Dataset excerpts:
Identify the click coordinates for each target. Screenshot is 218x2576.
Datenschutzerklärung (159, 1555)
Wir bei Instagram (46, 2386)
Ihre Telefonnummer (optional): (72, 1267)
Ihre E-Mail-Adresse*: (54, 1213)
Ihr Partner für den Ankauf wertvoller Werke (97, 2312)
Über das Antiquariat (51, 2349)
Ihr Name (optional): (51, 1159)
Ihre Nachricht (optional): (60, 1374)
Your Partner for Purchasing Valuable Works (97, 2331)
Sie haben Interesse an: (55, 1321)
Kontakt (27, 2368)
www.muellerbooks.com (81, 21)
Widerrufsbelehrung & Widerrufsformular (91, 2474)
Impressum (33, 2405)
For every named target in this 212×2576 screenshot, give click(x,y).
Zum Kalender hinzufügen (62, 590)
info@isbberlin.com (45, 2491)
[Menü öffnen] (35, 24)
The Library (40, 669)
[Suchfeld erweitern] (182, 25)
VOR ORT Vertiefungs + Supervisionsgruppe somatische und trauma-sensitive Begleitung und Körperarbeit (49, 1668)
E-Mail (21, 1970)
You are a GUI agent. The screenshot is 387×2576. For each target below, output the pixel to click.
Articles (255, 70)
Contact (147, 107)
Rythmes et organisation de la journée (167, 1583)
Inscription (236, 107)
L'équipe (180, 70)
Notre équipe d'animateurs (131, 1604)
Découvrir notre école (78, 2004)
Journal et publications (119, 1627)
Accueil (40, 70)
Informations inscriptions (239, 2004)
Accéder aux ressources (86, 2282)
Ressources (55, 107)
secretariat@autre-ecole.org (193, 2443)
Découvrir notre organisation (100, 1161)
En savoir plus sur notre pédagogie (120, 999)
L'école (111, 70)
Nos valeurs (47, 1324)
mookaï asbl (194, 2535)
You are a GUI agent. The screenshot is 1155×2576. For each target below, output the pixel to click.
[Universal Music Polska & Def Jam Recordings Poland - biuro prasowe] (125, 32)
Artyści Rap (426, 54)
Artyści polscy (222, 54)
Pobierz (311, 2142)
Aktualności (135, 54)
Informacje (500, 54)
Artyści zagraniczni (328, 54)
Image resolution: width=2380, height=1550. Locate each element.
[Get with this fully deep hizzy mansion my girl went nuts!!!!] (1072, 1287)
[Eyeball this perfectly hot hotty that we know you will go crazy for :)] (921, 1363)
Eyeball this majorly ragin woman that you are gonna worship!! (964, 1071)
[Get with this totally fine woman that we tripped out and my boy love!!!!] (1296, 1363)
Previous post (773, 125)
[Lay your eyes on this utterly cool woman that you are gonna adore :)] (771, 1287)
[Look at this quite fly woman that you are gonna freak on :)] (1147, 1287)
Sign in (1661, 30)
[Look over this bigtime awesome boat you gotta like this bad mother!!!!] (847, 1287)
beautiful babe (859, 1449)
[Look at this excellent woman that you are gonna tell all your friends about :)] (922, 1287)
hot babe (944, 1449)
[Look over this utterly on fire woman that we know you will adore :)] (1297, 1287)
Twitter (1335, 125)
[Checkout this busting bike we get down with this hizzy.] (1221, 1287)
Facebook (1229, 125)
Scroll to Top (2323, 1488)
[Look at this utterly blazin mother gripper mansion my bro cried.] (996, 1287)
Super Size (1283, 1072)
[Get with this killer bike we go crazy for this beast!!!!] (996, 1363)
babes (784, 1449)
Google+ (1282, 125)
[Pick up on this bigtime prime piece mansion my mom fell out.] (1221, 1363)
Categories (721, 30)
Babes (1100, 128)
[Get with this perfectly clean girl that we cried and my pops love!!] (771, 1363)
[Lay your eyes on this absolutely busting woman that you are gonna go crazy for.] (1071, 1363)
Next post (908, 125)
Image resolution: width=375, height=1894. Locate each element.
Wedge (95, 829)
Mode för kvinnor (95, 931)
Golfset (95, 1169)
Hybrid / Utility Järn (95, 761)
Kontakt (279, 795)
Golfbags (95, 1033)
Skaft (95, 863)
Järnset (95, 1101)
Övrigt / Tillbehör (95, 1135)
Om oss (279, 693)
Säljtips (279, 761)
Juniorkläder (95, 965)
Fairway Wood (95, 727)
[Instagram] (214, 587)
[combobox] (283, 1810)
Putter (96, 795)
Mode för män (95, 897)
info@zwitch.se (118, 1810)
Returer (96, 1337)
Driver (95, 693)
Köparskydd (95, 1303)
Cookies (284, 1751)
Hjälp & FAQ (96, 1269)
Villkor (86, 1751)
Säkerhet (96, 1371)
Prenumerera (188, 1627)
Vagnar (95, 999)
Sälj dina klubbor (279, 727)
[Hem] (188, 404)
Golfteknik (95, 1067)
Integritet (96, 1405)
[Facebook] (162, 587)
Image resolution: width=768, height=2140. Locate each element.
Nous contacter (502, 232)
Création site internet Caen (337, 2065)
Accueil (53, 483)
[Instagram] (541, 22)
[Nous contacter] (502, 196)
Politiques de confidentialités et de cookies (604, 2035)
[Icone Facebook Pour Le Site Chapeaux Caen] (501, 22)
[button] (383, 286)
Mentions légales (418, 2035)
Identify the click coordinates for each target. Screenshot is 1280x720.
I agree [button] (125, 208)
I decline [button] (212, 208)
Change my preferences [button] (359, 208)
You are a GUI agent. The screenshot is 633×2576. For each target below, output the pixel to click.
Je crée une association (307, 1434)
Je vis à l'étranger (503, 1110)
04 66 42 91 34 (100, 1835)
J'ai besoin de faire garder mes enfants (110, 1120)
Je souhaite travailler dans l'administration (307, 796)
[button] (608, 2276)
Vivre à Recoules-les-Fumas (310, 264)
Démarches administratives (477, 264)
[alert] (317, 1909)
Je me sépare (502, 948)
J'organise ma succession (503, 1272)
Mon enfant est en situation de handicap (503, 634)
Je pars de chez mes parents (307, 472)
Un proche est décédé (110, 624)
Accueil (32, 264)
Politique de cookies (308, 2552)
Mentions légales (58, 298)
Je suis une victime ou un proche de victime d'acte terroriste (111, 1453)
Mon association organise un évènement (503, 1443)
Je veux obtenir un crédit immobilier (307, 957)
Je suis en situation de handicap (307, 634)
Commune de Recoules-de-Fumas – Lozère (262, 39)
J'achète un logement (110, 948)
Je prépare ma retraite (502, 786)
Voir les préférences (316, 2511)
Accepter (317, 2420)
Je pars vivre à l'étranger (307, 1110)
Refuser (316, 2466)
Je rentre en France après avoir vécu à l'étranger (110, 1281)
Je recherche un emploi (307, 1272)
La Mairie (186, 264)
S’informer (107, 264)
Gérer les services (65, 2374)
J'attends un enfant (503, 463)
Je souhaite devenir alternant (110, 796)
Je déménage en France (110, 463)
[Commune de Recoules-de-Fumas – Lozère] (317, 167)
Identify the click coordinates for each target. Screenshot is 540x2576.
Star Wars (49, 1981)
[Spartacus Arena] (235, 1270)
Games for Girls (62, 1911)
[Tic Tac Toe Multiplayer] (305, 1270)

> **TASK DESCRIPTION**
Count every line of the entries that holds the string "agent". Please answer with the count alone.

> **SOLUTION TO THE EXERCISE**
3